Upload error with pitr backups to fileshare. Is retry possible?

Percona Backup: 2.0.3
Percona MongoDB Distribution: 6.0.4-3

Friends. I am having an issue with backup. I am backing up to a cifs share which is mounted at startup.
After a few hours, I get the following error from the pitr backup:

2023-05-10T22:28:23.000-0500 I [pitr] created chunk 2023-05-11T03:23:15 - 2023-05-11T03:28:15. Next chunk creation scheduled to begin at ~2023-05-10T22:33:12
2023-05-10T22:33:15.000-0500 D [pitr] remove pbmPitr/xxx/xxx/20230511/20230511032815-11856.20230511033315-11361.oplog.s2 due to upload errors
2023-05-10T22:33:15.000-0500 E [pitr] streaming oplog: unable to upload chunk {1683775695 11856}.{1683775995 11361}: read data: oplog has insufficient range, some records since the last saved ts {1683775695 11856} are missing. Run pbm backup to create a valid starting point for the PITR.
2023-05-10T22:33:45.000-0500 D start_catchup
2023-05-10T22:33:45.000-0500 D lastTS set to {1683775695 11856} 2023-05-11T03:28:15
2023-05-10T22:33:45.000-0500 I streaming started from 2023-05-11 03:28:15 +0000 UTC / 1683775695
2023-05-10T22:33:45.000-0500 E streaming oplog: unable to upload chunk {1683775695 11856}.{1683775995 11361}: read data: oplog has insufficient range, some records since the last saved ts {1683775695 11856} are missing. Run pbm backup to create a valid starting point for the PITR.

And the insufficient range error repeats until I disable pitr.

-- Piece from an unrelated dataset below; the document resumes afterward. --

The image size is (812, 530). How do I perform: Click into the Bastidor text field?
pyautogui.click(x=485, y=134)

Interestingly enough, on the directory i see these files, but the final file is this different naming format:
20230511030815-3.20230511031315-3.oplog.s2
20230511031315-3.20230511031815-3.oplog.s2
20230511031815-3.20230511032315-3.oplog.s2
20230511032315-3.20230511032815-11856.oplog.s2

I am able to write to the directory, both as myself and the mongod user via sudo -su.
Recreating a new snapshot works without issue but after a few hours, I’ll get these errors again.
I have tried reducing the backup window from 10 minutes to 5 minutes, as you can see above. But that didn’t help.
I thought one secondary node was having issues, so I changed the back priority of that server to .1, but I still got errors when backups were running from the primary node.
I haven’t tried changing the compression to gzip with no compression.

I have a development, stage, and test environment with the same configuration, with no issues.
Is there a retry available for pitr backup? Are there any other flags I can use?

Hi @la_parka,

Welcome to the Percona Community Forum !!

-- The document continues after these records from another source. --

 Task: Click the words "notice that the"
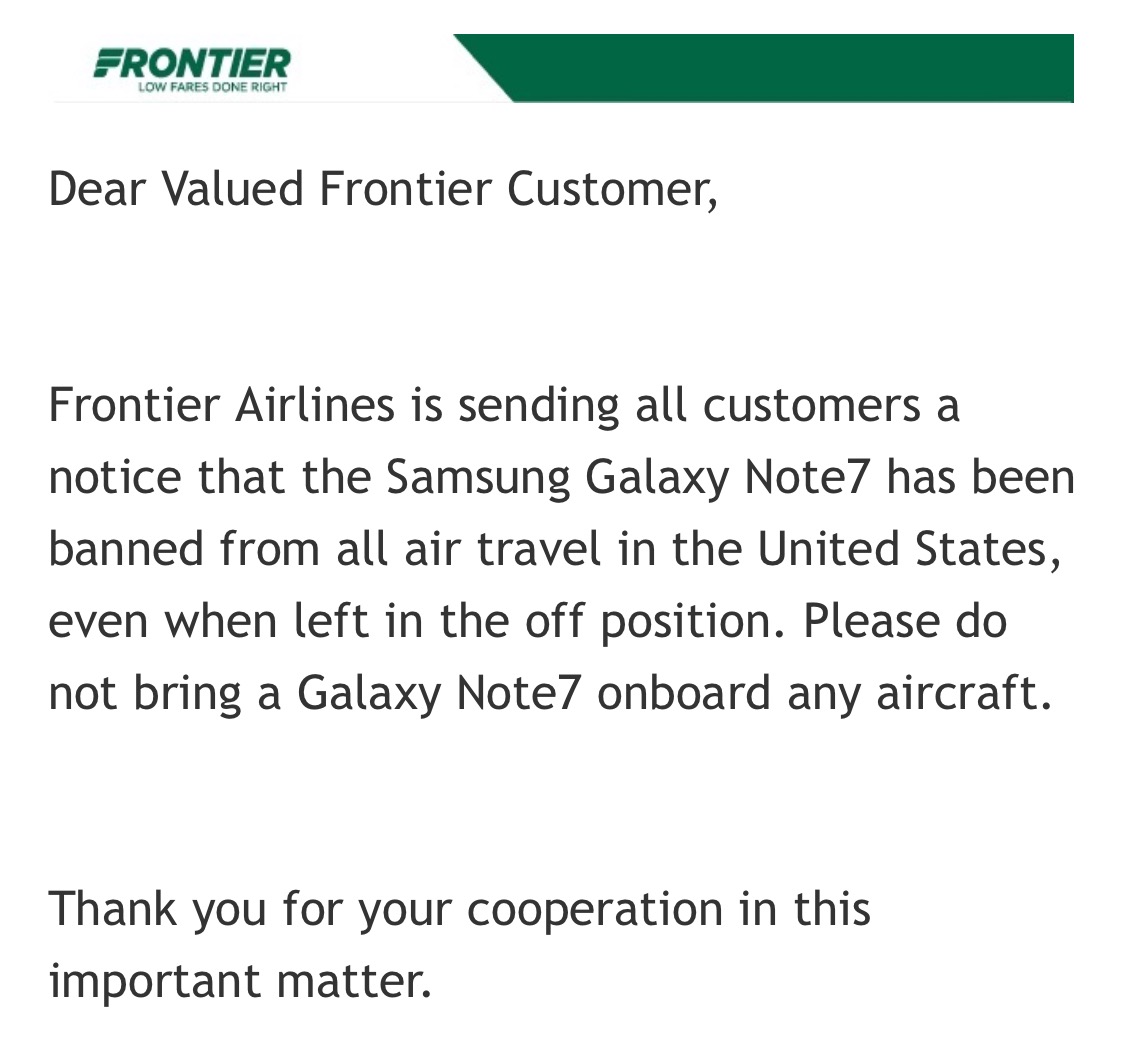coord(210,477)
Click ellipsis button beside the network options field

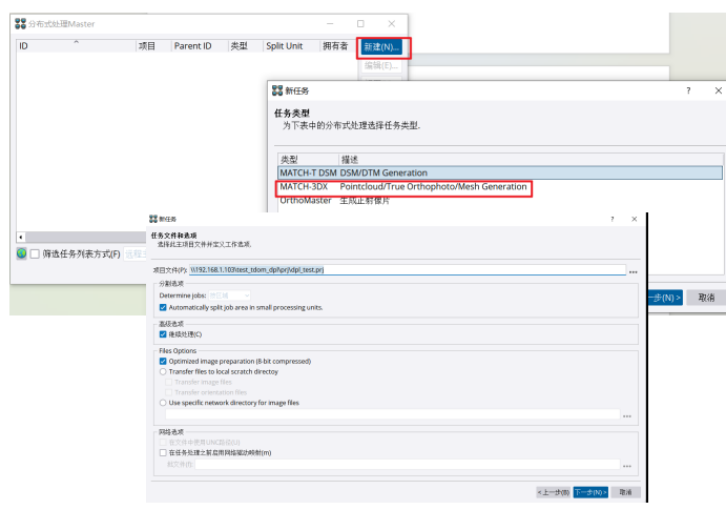(x=627, y=465)
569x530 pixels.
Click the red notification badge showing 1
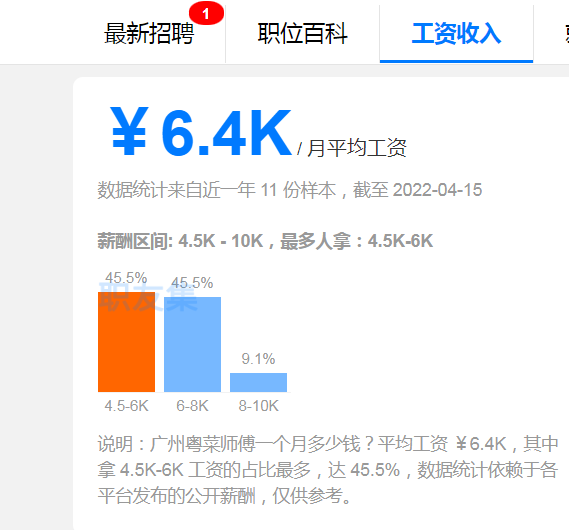pos(206,13)
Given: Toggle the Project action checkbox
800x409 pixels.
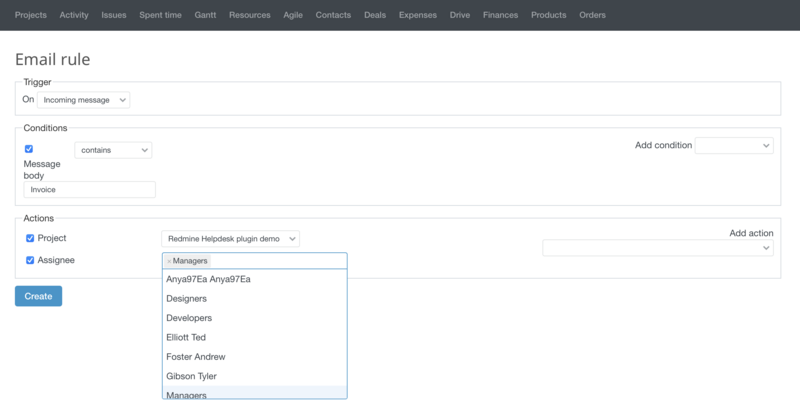Looking at the screenshot, I should 30,239.
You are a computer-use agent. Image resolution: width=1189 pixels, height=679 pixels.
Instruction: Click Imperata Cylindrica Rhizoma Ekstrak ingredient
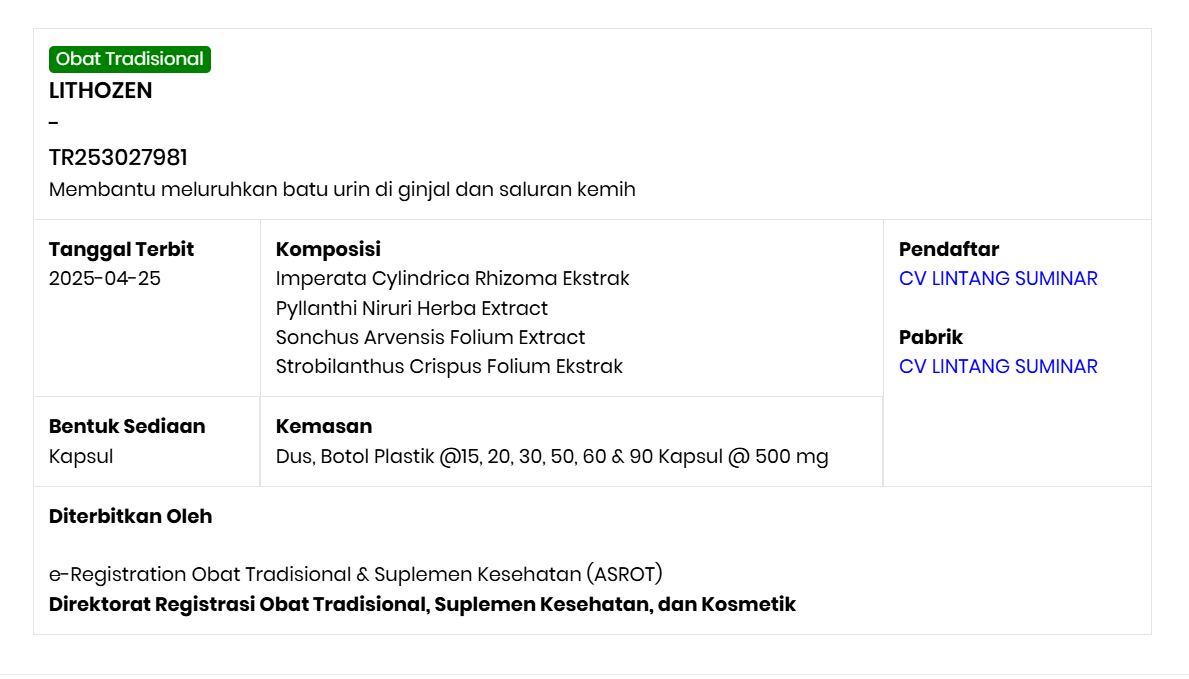coord(453,278)
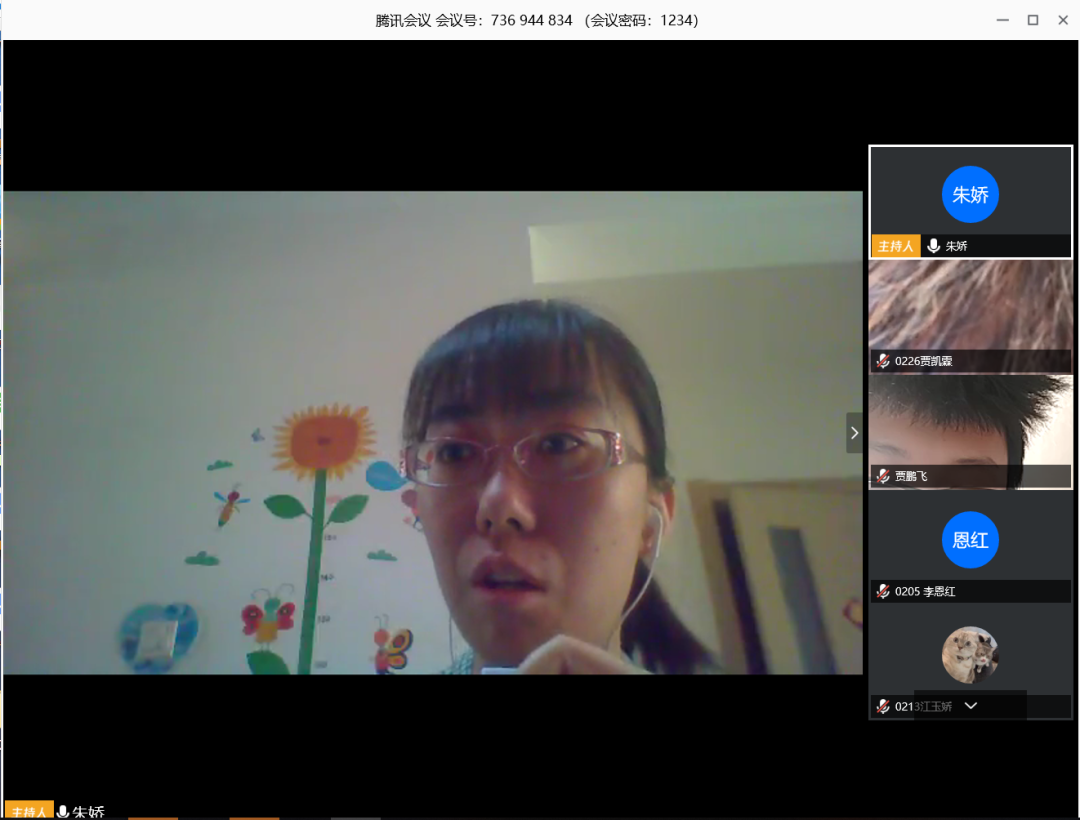
Task: Click 朱娇's blue avatar circle
Action: coord(970,194)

2023-05-10T22:33:15.000-0500 E [pitr] streaming oplog: unable to upload chunk {1683775695 11856}.{1683775995 11361}: read data: oplog has insufficient range, some records since the last saved ts {1683775695 11856} are missing.

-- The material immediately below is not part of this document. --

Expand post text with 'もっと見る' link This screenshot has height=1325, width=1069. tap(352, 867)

From the above error log, it indicates issue related to small Oplog sizing i.e it ran out of space and it started purging older data since it is a capped collection.
In order to achieve consistency, after the backup was made, PBM also saves the oplog which covers the backup time. So when the backup is finished oplog events that coincide with the backup start time are already rewritten.

Try to increase the oplog size so it is big enough to fit all events while the backup phase is running.

Regards,
Parag Bhayani

Thanks for the reply! I ran the command from the link you provided above and got
db.oplog.rs.stats().maxSize
1073741842

In mongod.conf, I have the setting at
replication:
oplogSizeMB: 10240

This is a pretty quiet server, so most of the .s2 files in the backup directory are around 20 KB.

Hi,

Kindly share the output of rs.printReplicationInfo() from all the nodes in the repicaSet. Also share the output of pbm status and pbm list.

Regards,
Parag

Using rs.printReplicationInfo() I found the issue!
I found that even though I had the OpLog set to 10 GB in mongod.conf, it was only using 1GB!
I made sure to restart the service and verified that the opLog was 10GB.
I havent seen the error since then. Thank you for your help!